Problemas a resolver —
(a) Reproduce sin cambios el pasaje del texto sobre la Providencia Divina que va de "En tales circunstancias" a "(Rom 8, 28).".
(b) En el texto sobre la Providencia Divina, ¿qué tres participios indican cómo tiene el Creador todas las cosas?

Bloque de texto —
•••••

En tales circunstancias no debemos dejarnos abatir. Por el contrario, tenemos que recordar que Dios es el Señor de la Historia y nada ocurre sin su consentimiento, por mínimo que sea: “¿Acaso no se vende un par de pájaros por unas monedas? Sin embargo, ni uno solo de ellos cae en tierra, sin el consentimiento del Padre que está en el Cielo” (Mt 10, 29). El Creador lo tiene todo contado, pesado y medido. Y actúa sobre los acontecimientos buscando siempre, además de su propia gloria, la salvación de los suyos. Por eso afirma San Pablo: “Dios dispone todas las cosas para el bien de los que lo aman” (Rom 8, 28).
¡En cuántas ocasiones los santos fueron objeto de las más injustas persecuciones, por amor a la verdad! Pero no perdieron la confianza en la Providencia Divina, ni demostraron rencor contra sus perseguidores, a los cuales trataban con caridad y sin odio personal, pero también con la innegable superioridad del hombre que practica la virtud en relación al que se deja arrastrar por el vicio.
Por eso, el propio Dios se encargará de recompensarlos mucho más allá de lo merecido: poseerán el Reino de los Cielos, un premio eterno, infinitamente superior a todo sufrimiento padecido en esta vida.

•••••

Datos de localización por coordenadas de píxel —

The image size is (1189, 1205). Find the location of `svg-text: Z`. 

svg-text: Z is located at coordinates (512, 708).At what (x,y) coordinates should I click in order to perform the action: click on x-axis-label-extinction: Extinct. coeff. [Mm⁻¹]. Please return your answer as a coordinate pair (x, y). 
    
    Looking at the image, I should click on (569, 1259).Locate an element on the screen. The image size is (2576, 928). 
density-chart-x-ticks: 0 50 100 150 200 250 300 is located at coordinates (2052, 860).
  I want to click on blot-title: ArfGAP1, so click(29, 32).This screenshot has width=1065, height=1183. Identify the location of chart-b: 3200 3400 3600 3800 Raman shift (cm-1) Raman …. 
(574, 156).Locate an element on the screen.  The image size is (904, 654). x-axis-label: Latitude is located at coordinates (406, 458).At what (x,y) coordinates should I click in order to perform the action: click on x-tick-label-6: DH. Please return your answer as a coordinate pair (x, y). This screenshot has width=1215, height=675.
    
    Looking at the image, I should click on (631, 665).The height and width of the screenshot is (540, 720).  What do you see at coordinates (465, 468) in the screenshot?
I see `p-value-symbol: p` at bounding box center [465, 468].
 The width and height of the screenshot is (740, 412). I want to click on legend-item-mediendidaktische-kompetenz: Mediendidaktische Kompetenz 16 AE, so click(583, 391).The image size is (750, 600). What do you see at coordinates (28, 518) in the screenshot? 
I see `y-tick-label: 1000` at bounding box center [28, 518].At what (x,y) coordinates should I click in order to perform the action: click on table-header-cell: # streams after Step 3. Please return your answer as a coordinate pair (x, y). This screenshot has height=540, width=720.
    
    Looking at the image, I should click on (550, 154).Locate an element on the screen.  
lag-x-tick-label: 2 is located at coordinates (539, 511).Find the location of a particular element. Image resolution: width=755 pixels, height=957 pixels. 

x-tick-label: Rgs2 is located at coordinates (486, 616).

•••••

Resultados esperados —
(a)
En tales circunstancias no debemos dejarnos abatir. Por el contrario, tenemos que recordar que Dios es el Señor de la Historia y nada ocurre sin su consentimiento, por mínimo que sea: “¿Acaso no se vende un par de pájaros por unas monedas? Sin embargo, ni uno solo de ellos cae en tierra, sin el consentimiento del Padre que está en el Cielo” (Mt 10, 29). El Creador lo tiene todo contado, pesado y medido. Y actúa sobre los acontecimientos buscando siempre, además de su propia gloria, la salvación de los suyos. Por eso afirma San Pablo: “Dios dispone todas las cosas para el bien de los que lo aman” (Rom 8, 28).

(b) contado, pesado, medido